Often a lawyer is confronted with a situation in which the opposing parties in a divorce case have agreed, or can agree, on the terms of the divorce concerning such matters as alimony, child custody, and child support. In such a situation, paragraphs (k)(1)-(4) permit a lawyer representing one of the parties to provide an answer and waiver to the unrepresented party if the unrepresented party knowingly executes a specified form of document, which must be filed in the proceeding. The document contains disclosures and disclaimers directed toward the unrepresented party. Having complied with paragraphs (k)(1)-(4), the lawyer may have contact with the unrepresented party. Upon request of the unrepresented party, the lawyer may prepare an answer to a petition or complaint, as well as other appropriate pleadings and agreements, for the signature of the unrepresented party. This Rule thus permits a lawyer to facilitate his representation of one party by preparing documents for the unrepresented party to sign. If these activities are performed in accordance with the specified procedure, the lawyer is not in violation of the prohibition upon representation of opposing parties in domestic proceedings.

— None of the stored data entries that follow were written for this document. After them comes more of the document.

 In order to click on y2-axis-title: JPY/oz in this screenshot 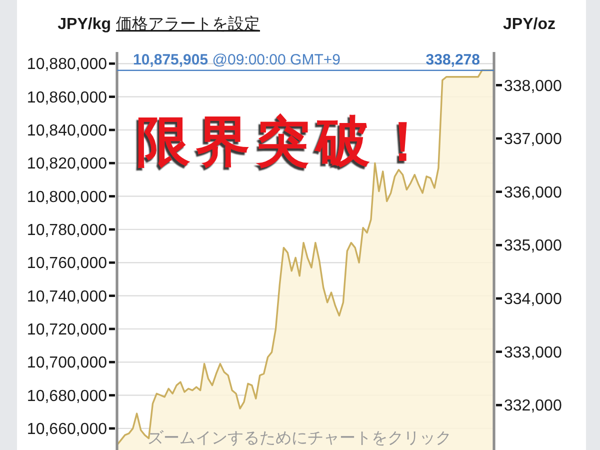, I will do `click(530, 24)`.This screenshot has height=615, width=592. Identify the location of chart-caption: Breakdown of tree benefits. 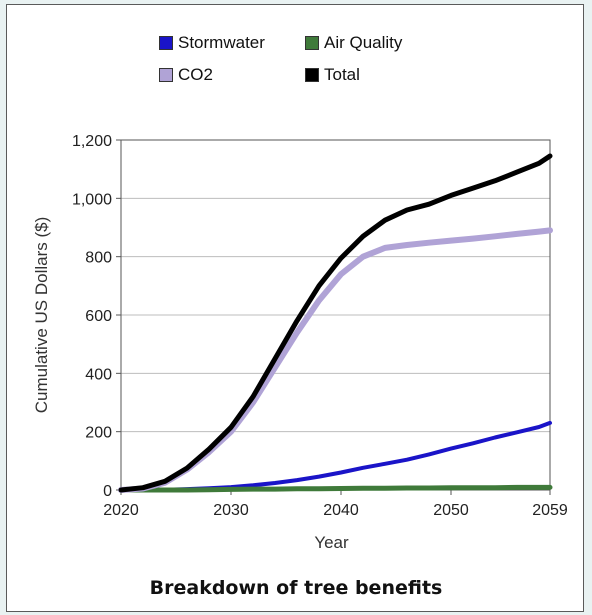
(296, 588).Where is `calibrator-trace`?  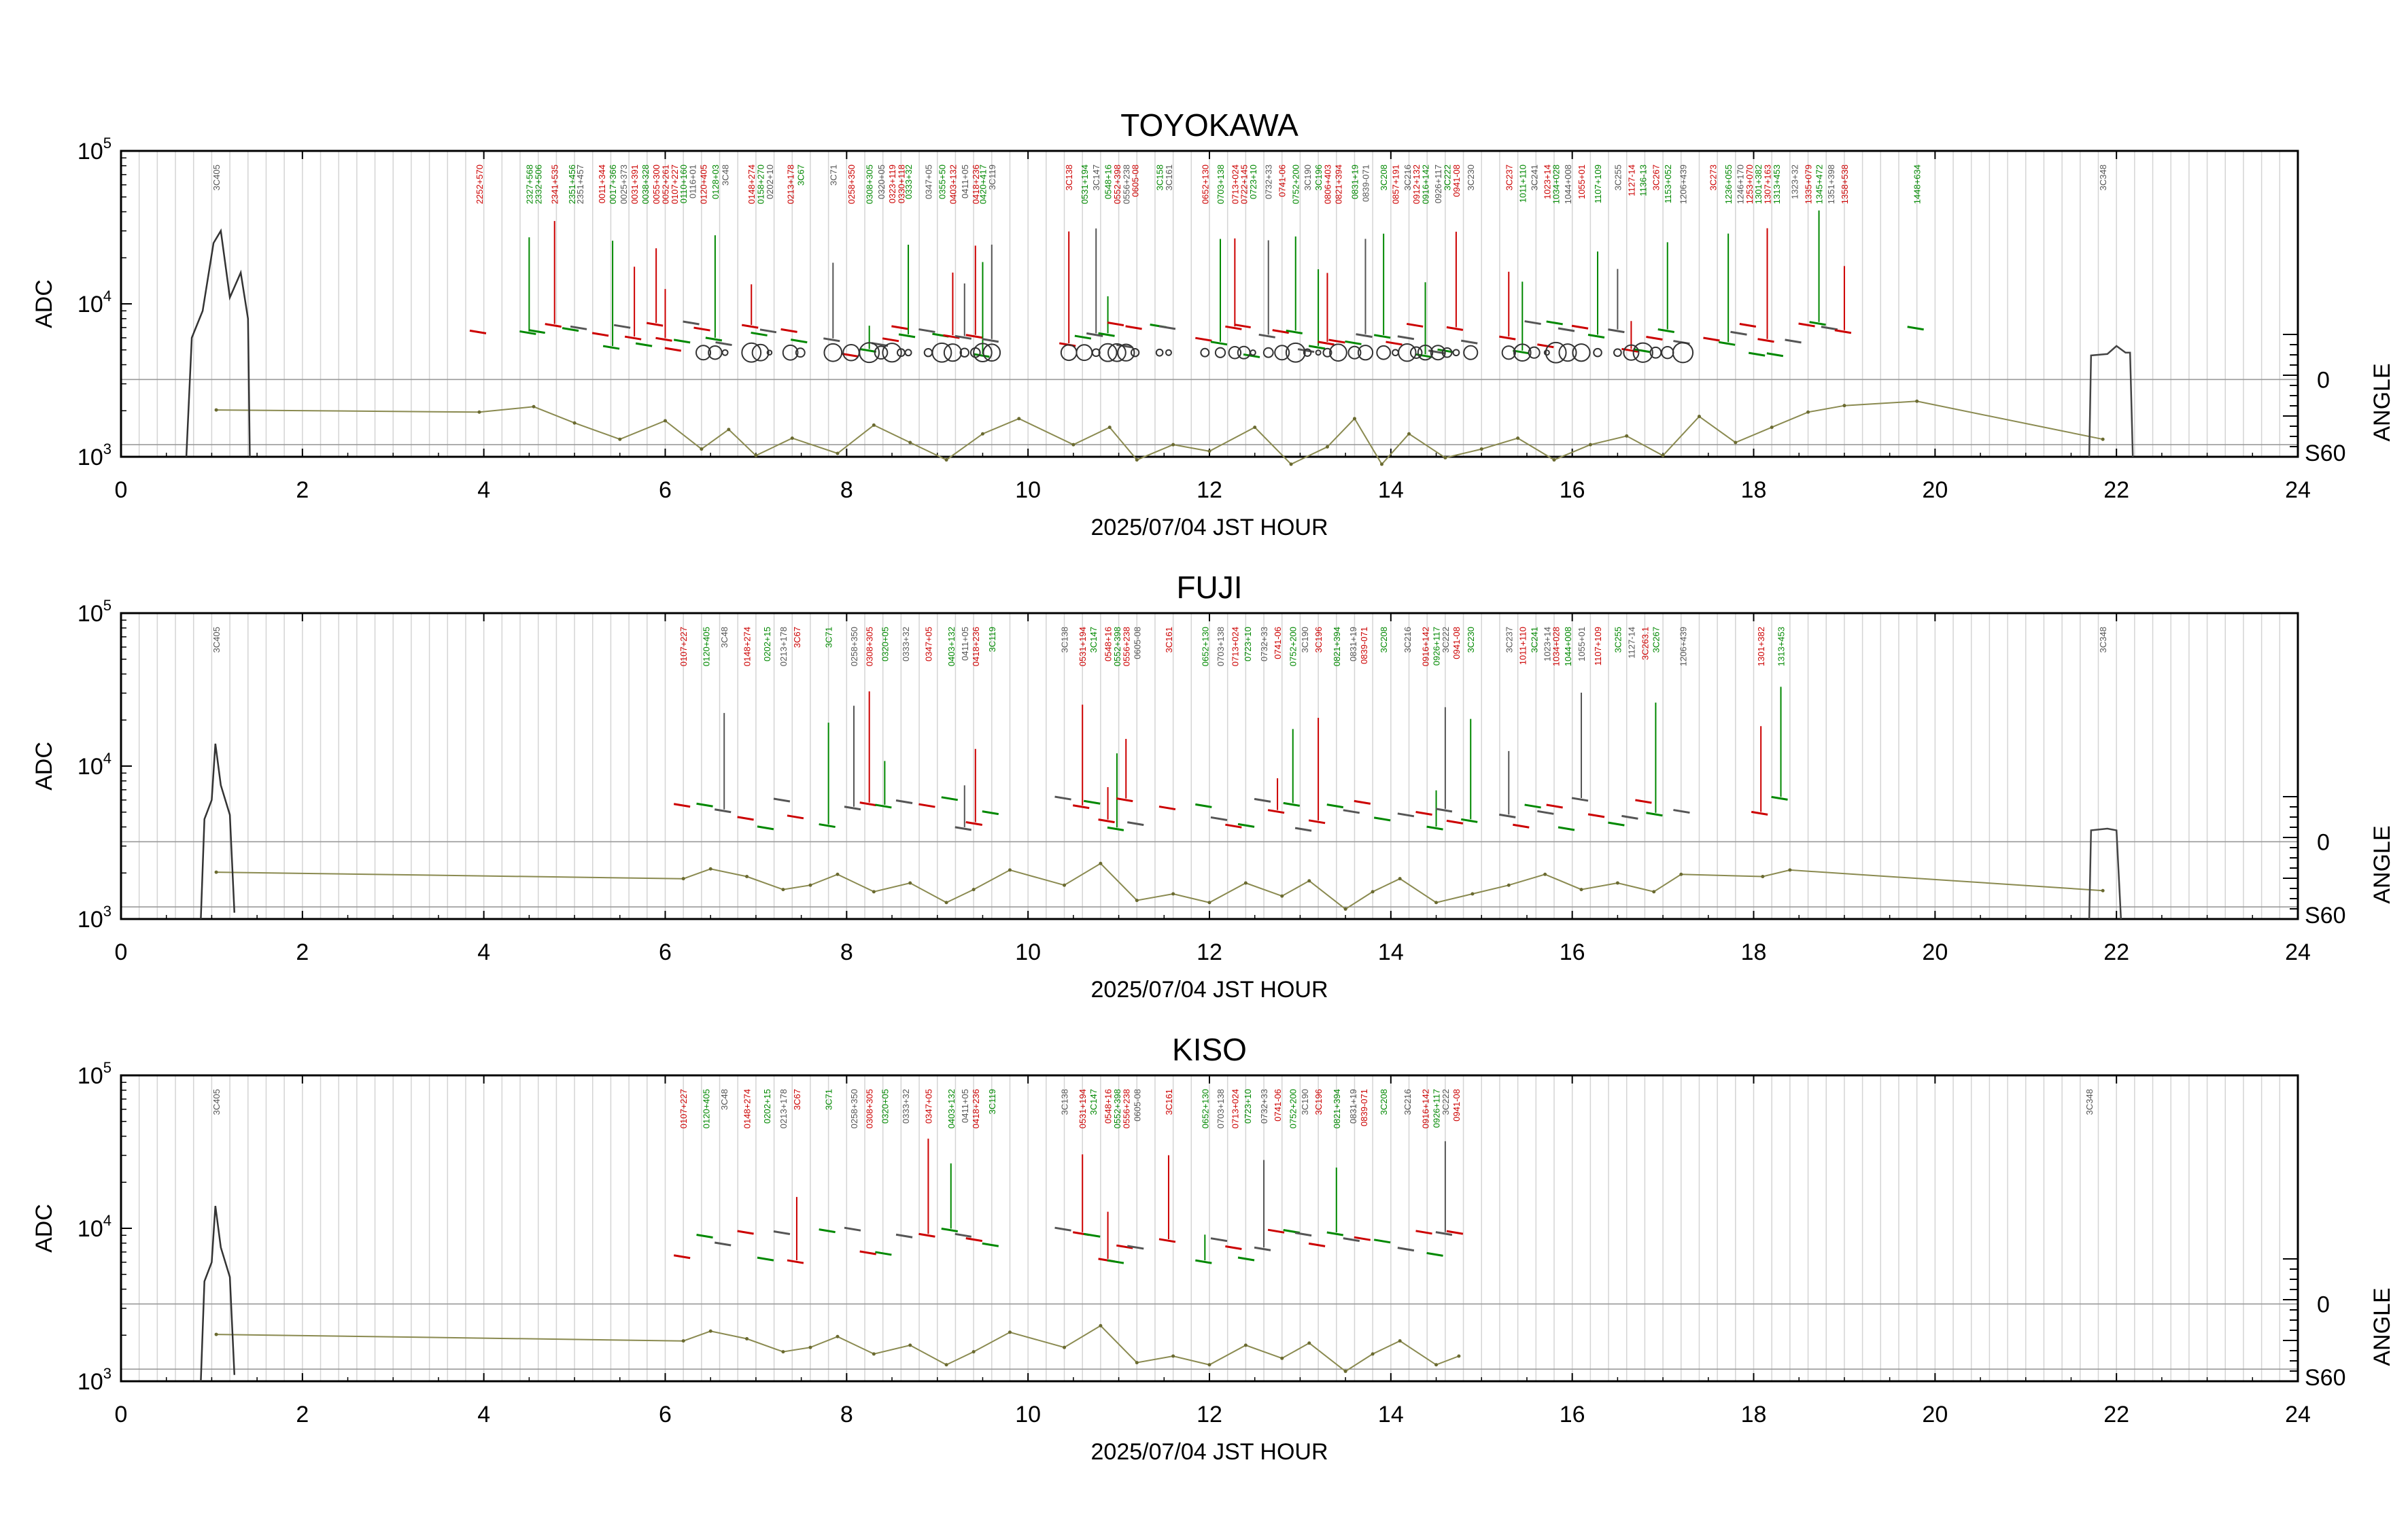
calibrator-trace is located at coordinates (218, 832).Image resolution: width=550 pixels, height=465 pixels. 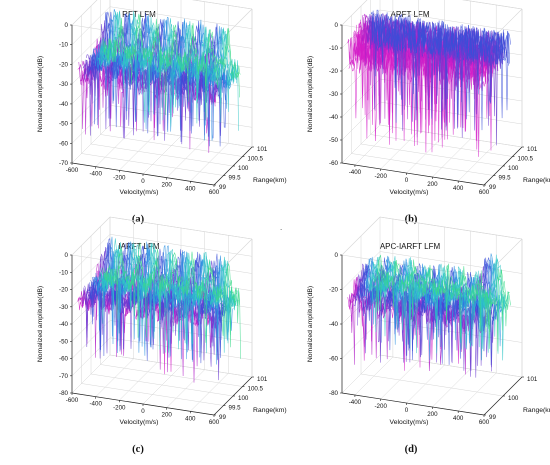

COMPARISON WITH FORMER ALABAMA CODE OF PROFESSIONAL RESPONSIBILITY
With regard to paragraph (a), DR 5-104(A) provided that a lawyer "shall
not enter into a business transaction with a client if they have differing interests
therein and if the client expects the lawyer to exercise his professional judgment
therein for the protection of the client, unless the client has consented after
full disclosure.'' EC 5-3 stated that a lawyer "should not seek to persuade
his client to permit him to invest in an undertaking of his client nor make
improper use of his professional relationship to influence his client to invest
in an enterprise in which the lawyer is interested.''
With regard to paragraph (b), DR 4-101(B)(3) provided that a lawyer should not use "a confidence or secret of his client for the advantage of himself, or of a third person, unless the client consents after full disclosure.''
There was no counterpart to paragraph (c) in the Disciplinary Rules. EC 5-5 stated that a lawyer "should not suggest to his client that a gift be made to himself or for his benefit. If a lawyer accepts a gift from his client, he is peculiarly susceptible to the charge that he unduly influenced or overreached the client. If a client voluntarily offers to make a gift to his lawyer, the lawyer may accept the gift, but before doing so, he should urge that the client secure disinterested advice from an independent, competent person who is cognizant of all the circumstances. Other than in exceptional circumstances, a lawyer should insist that an instrument in which his client desires to name him beneficially be prepared by another lawyer selected by the client.''
Paragraph (d) is substantially similar to DR 5-104(B), but refers to "literary or media'' rights, a more generally inclusive term than "publication'' rights.
Paragraph (e)(1), permitting the lawyer to advance costs which are repayable contingent on the outcome of the litigation, is a change from the accepted interpretation of DR 5-103(B). See Morrow, "Opinions of the General Counsel,'' 44 Ala. Law. 168 (1983).
Paragraph (e)(2) has no counterpart in the former Code.
Paragraph (e)(3) is substantially identical to DR 5-103(B).
Paragraph (f) is substantially identical to DR 5-107(A).
Paragraph (g) is substantially identical to DR 5-106.
The first clause of paragraph (h) is similar to DR 6-102(A). There was no counterpart in the former Code to the second clause of paragraph (h).
Paragraph (i) has no counterpart in the former Code.
Paragraph (j) is substantially identical to DR 5-103(A).
Paragraph (k) is substantially identical to the last part of DR 5-105(C).
This provision is unique to Alabama and is carried forward into the Rules.